Exploring Intratumoral Heterogeneity in Mixed Neuroendocrine-Nonneuroendocrine Neoplasms with Spatial Transcriptomics: Even More Diverse Than Anticipated.

作者信息

Weiß Annika, Teply-Szymanski Julia, Schmitt Maxime, Foersch Sebastian, Jank Paul, Griger Joscha, Wagner Uwe, Bartsch Detlef K, Denkert Carsten, Jesinghaus Moritz

机构信息

Institute of Pathology, Philipps University Marburg und University Hospital Marburg, Marburg, Germany.

Institute of Pathology, University Hospital Mainz, Mainz, Germany.

出版信息

Endocr Pathol. 2025 Aug 20;36(1):29. doi: 10.1007/s12022-025-09869-w.

DOI:10.1007/s12022-025-09869-w
PMID:40833530
原文链接:https://pmc.ncbi.nlm.nih.gov/articles/PMC12367963/
Abstract

Mixed neuroendocrine-nonneuroendocrine neoplasms (MiNEN) are usually highly aggressive tumors characterized by marked histological heterogeneity, most commonly represented by mixed adenocarcinoma and poorly differentiated neuroendocrine carcinoma (NEC). However, beyond morphological observations, the biological basis and implications of this heterogeneity remain incompletely understood. In this study, we combined component-specific next-generation sequencing and spatial transcriptomics to investigate three mixed adenocarcinoma-NEC cases from different anatomical sites (ileocecal, ovarian, gastric), tracing tumor progression from precursor lesions to invasive NEC. Genomic analyses revealed a shared trunk of driver mutations across all tumor compartments, confirming their clonal origin, while also uncovering additional compartment-specific alterations. Spatial transcriptomics, together with gene set enrichment analysis (GSEA), revealed distinct transcriptional profiles aligned with histologically annotated compartments (e.g., adenocarcinoma, NEC, precursor). In NECs, GSEA consistently showed downregulation of immune-related pathways and upregulation of proliferation-associated pathways compared to non-neuroendocrine tumor areas.

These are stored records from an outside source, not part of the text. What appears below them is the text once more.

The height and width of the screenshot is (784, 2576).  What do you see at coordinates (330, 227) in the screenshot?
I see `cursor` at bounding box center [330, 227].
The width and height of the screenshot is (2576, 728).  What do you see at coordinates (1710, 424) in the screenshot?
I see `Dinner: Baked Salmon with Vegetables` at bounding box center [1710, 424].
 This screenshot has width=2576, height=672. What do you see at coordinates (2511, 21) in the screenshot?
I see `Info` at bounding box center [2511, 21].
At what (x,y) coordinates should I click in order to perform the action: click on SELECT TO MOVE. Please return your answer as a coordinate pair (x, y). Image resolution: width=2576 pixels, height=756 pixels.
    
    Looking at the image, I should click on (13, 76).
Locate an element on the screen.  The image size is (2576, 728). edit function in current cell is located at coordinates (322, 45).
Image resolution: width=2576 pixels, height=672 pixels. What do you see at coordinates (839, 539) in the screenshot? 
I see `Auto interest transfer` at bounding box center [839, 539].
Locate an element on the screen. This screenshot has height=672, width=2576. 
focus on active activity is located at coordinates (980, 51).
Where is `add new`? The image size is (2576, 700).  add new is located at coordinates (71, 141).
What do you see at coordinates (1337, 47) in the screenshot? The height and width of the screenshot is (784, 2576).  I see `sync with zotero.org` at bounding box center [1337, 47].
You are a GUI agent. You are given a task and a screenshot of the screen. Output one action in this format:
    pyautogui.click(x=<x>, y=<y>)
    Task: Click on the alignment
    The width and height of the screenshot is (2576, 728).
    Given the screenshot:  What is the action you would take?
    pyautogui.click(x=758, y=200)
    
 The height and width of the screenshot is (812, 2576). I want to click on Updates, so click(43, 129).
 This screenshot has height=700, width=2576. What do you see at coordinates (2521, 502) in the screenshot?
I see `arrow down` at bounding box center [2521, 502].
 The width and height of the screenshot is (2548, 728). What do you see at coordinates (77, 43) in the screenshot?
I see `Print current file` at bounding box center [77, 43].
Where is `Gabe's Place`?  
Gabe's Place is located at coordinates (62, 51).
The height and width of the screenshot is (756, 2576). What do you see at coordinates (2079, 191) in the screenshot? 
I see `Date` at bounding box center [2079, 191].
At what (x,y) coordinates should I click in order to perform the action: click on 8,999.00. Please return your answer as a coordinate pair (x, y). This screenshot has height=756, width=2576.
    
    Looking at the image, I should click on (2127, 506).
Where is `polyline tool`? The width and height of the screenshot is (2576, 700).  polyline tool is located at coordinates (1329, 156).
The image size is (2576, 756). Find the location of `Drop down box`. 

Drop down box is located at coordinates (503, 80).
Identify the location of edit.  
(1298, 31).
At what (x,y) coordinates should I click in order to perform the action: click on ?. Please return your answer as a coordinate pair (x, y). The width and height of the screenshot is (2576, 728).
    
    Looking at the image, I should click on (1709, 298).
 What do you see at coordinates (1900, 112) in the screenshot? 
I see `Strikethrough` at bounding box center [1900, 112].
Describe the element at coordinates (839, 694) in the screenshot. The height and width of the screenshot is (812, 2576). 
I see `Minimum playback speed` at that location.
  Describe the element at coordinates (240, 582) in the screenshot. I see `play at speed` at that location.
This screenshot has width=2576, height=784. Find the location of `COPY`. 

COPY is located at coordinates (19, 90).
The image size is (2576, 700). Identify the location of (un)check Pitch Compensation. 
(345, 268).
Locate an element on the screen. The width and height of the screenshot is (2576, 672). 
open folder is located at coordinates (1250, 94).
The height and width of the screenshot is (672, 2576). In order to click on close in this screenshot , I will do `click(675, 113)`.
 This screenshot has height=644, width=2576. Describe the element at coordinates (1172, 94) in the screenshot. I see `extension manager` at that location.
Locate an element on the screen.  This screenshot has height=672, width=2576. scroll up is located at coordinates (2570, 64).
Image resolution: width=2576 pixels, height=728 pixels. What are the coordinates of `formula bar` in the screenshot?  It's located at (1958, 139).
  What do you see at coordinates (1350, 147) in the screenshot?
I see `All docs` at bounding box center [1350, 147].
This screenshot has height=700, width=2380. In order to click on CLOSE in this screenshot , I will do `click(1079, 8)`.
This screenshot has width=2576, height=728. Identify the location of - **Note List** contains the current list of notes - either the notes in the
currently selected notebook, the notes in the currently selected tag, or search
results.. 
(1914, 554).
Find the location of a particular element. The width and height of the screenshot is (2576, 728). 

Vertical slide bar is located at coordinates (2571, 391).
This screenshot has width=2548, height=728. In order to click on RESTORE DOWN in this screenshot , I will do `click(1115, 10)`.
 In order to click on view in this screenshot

Moreover, distinct transcriptomic subclusters were identified within morphologically homogeneous NEC regions in two of the three cases. These subclusters exhibited significant differences in immune regulation, proliferation signaling, and cell-cycle control, and were associated with divergent predicted chemotherapy-response signatures, suggesting clinically relevant implications for treatment sensitivity and resistance. In summary, our findings indicate that despite a shared clonal origin, MiNEN develop distinct genetic and transcriptomic features across tumor compartments. The inconsistent presence of transcriptomic subclusters within morphologically similar regions underscores the complexity of intratumoral heterogeneity in these aggressive neoplasms. By connecting morphological and molecular layers of tumor architecture, spatial profiling may aid in translating biological complexity into more targeted clinical strategies.

摘要

混合性神经内分泌-非神经内分泌肿瘤(MiNEN)通常是高度侵袭性肿瘤,其特征为显著的组织学异质性,最常见的表现是腺癌与低分化神经内分泌癌(NEC)混合。然而,除了形态学观察外,这种异质性的生物学基础和影响仍未完全明确。在本研究中,我们结合成分特异性的下一代测序和空间转录组学,对来自不同解剖部位(回盲部、卵巢、胃)的三例腺癌-NEC混合病例进行研究,追踪肿瘤从前体病变到侵袭性NEC的进展。基因组分析揭示了所有肿瘤区域存在共同的驱动基因突变主干,证实了它们的克隆起源,同时也发现了其他区域特异性改变。空间转录组学与基因集富集分析(GSEA)显示,不同的转录谱与组织学注释区域(如腺癌、NEC、前体)一致。在NEC中,与非神经内分泌肿瘤区域相比,GSEA始终显示免疫相关通路下调,增殖相关通路上调。此外,在三例中的两例形态学上均一的NEC区域内鉴定出不同的转录组亚群。这些亚群在免疫调节、增殖信号传导和细胞周期控制方面表现出显著差异,并与不同的预测化疗反应特征相关,提示对治疗敏感性和耐药性具有临床相关意义。总之,我们的研究结果表明,尽管MiNEN有共同的克隆起源,但在肿瘤区域间会出现不同的遗传和转录组特征。形态学相似区域内转录组亚群的不一致存在突出了这些侵袭性肿瘤瘤内异质性的复杂性。通过连接肿瘤结构的形态学和分子层面,空间分析可能有助于将生物学复杂性转化为更具针对性的临床策略。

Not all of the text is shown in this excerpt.